The Diplomatic Background and the Chiefs of Staff Machine

On 20 February 1942 General Sir Hastings Ismay, Chief Staff Officer to the Minister of Defence, circulated a letter from the Foreign Office with the following wry comment ‘I am afraid that it means more work for the Joint Planners, but I do not see how we can get out of it’1 What it contained was the first formal request to the British Chiefs of Staff for post-war strategic guidance. The issue which underlay this request was, however, by no means a recent one.
As far back as November 1940, shortly before his appointment as Acting Foreign Minister in the Norwegian government-in-exile, Trygve Lie had raised the question of a future Atlantic security system.2 By January 1941 his ideas had crystallised into a scheme for post-war British and American bases to be set up in Norway, with all three countries administering supplementary outposts in Greenland, Iceland and the Faroes.3 These proposals had received a certain amount of attention, including a vague and cautious welcome from the Admiralty, which really regarded post-war matters of this kind as far too speculative for practical evaluation.4 However, their impact had been largely stultified by the failure of the Ministerial Committee on Reconstruction Problems5 to devote time to their consideration on referral in March 1941, and by the sudden transformation three months later of the Soviet Union into an ally behind whose back no such scheme dare be considered.6
Subsequent revival of the bases plan was due partly to Lie’s persistence, notably in enlisting the support of his Dutch and Belgian counterparts;7 partly to American entry into the war, which made the notion of her future participation in post-war security arrangements seem less Utopian; and partly to a suggestion by the Soviet leader that:
We should have no objection to Great Britain having naval bases in Norway or Denmark, but we would like a guarantee by certain Powers as to the entrance to the Baltic Sea,8
which cleared the way at least for exploratory talks with Norway on the subject.
At a high-level meeting in the Foreign Office on 14 January 1942 it was suggested that the bases plan was one of only a few ideas for post-war arrangements with both practical value and a possibility of general acceptance. Consequently, just over a year after its initial formulation, a decision was taken to approach the Chiefs of Staff for strategic guidance on the scheme.9 The question was, how could they reasonably be expected to furnish it in the middle of a war? It was obvious that the Service chiefs themselves would have little or no time to devote to the preparation of post-war strategic appreciations for the Foreign Office. What they could be expected to do, however, was to arrange for such matters to be dealt with by an appropriate inter-Service body:
As such a body will certainly be required for the consideration of other similar post-war strategic problems as and when they arise, a decision to set it up might usefully be taken in connection with this particular question.

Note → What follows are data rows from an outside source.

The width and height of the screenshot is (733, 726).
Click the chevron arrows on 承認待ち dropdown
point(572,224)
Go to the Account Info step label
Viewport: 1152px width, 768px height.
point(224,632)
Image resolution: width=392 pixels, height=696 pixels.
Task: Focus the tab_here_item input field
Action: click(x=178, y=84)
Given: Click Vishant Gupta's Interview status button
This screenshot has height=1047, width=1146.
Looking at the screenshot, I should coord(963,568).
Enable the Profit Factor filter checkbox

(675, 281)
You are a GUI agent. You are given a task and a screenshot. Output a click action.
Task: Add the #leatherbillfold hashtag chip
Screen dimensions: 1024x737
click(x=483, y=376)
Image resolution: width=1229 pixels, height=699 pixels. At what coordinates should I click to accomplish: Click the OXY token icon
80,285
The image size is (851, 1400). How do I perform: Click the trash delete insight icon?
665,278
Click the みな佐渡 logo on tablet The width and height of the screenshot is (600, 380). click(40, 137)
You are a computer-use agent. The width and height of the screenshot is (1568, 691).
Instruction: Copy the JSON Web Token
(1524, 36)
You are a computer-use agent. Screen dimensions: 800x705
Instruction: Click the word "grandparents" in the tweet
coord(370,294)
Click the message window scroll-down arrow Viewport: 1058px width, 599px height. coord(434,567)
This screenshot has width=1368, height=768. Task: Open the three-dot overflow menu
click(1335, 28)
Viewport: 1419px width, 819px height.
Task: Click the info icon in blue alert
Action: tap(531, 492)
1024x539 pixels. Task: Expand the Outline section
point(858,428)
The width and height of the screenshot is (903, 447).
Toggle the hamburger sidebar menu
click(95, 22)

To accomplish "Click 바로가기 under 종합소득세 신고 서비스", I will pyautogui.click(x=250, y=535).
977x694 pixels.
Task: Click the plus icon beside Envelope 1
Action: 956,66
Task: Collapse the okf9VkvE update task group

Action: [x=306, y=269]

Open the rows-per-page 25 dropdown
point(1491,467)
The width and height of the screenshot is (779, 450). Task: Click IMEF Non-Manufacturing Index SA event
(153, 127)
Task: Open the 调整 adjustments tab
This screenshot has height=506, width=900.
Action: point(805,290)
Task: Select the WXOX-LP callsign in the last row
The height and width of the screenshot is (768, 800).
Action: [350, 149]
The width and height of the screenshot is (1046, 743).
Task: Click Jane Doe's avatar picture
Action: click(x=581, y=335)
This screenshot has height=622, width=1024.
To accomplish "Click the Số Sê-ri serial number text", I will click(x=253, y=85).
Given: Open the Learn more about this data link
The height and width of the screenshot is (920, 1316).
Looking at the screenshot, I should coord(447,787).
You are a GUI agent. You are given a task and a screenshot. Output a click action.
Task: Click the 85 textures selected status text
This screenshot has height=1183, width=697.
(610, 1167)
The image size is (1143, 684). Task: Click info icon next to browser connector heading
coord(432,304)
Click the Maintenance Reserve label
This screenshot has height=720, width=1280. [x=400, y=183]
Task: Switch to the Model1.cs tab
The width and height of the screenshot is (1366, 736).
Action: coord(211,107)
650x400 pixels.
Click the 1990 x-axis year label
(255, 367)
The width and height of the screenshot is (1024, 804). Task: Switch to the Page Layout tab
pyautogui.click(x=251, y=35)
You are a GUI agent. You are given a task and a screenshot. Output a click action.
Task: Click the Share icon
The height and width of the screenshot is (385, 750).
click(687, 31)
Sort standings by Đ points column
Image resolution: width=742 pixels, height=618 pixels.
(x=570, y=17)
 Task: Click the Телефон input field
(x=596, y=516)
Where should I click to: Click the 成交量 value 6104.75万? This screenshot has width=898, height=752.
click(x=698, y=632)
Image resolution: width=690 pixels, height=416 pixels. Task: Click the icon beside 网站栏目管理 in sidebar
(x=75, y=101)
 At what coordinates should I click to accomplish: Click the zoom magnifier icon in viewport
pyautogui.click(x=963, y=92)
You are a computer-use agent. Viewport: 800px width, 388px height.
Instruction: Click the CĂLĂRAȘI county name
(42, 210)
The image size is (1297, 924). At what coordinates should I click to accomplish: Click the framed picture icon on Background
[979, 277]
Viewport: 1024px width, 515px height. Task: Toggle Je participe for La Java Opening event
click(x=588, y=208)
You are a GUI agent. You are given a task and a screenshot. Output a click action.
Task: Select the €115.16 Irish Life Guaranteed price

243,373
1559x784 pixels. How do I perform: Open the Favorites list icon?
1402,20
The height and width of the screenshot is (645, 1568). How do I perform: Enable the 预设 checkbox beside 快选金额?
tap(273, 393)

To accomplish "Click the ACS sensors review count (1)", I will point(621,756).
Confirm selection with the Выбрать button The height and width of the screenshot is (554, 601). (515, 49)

In the view of the permanent head of the Foreign Office, Sir Alexander Cadogan, ‘if some special committee could set out the case succinctly, it ought not to give the Chiefs of Staff much trouble to pronounce on the desirability or otherwise of the scheme in one form or another’.10 Yet, instead of openly suggesting the creation of such a committee, the eventual approach by the Foreign Office was to be couched in rather more cautious terms.
The Cabinet Office tradition of informal civil-military liaison on organisational matters had for some time been reflected in important links between the Foreign Office and the Chiefs of Staff machine. The latter had come into being on an integrated basis in 1924, as a result of the recommendation of the Salisbury Committee on National and Imperial Defence that
In addition to the functions of the Chiefs of Staff as advisers on questions of sea, land or air policy respectively, to their own Board or Council, each of the three Chiefs of Staff will have an individual and collective responsibility for advising on defence policy as a whole, the three constituting as it were a Super-Chief of a War Staff in Commission.11
From April 1940 onwards the workload of the main body had been shared with a Vice-Chiefs of Staff Committee which acted as its alter ego, the other principal branches of the organisation being its Joint Planning Staff, set up as a sub-committee in 1927, and its Joint Intelligence Sub- Committee, dating from 1936.
The key figure concerned in any approach on post-war planning arrangements would clearly be General Ismay, who had retained his position of Deputy Secretary (Military) to the War Cabinet on joining the Chiefs of Staff Committee as an additional member in May 1940; but the Foreign Office also had the advantage of a direct involvement at two levels in the C.O.S. machine. The J.I.C. and J.P.S. were, respectively, composed of the Directors of Intelligence and Directors of Plans of the three Service Departments, coming together in committee—on the model of the Chiefs of Staff—to initiate and pronounce upon the reports produced by their subordinate inter-Service staffs. It was the Foreign Office which supplied the chairman of the J.I.C.—William Cavendish- Bentinck, who was one of two full members of the sub-committee from Civil Departments. There was also liaison with the J.P.S. at the staff-officer level, the Foreign Office representative being Clifford Norton, through whom, on this occasion, the opening moves were made.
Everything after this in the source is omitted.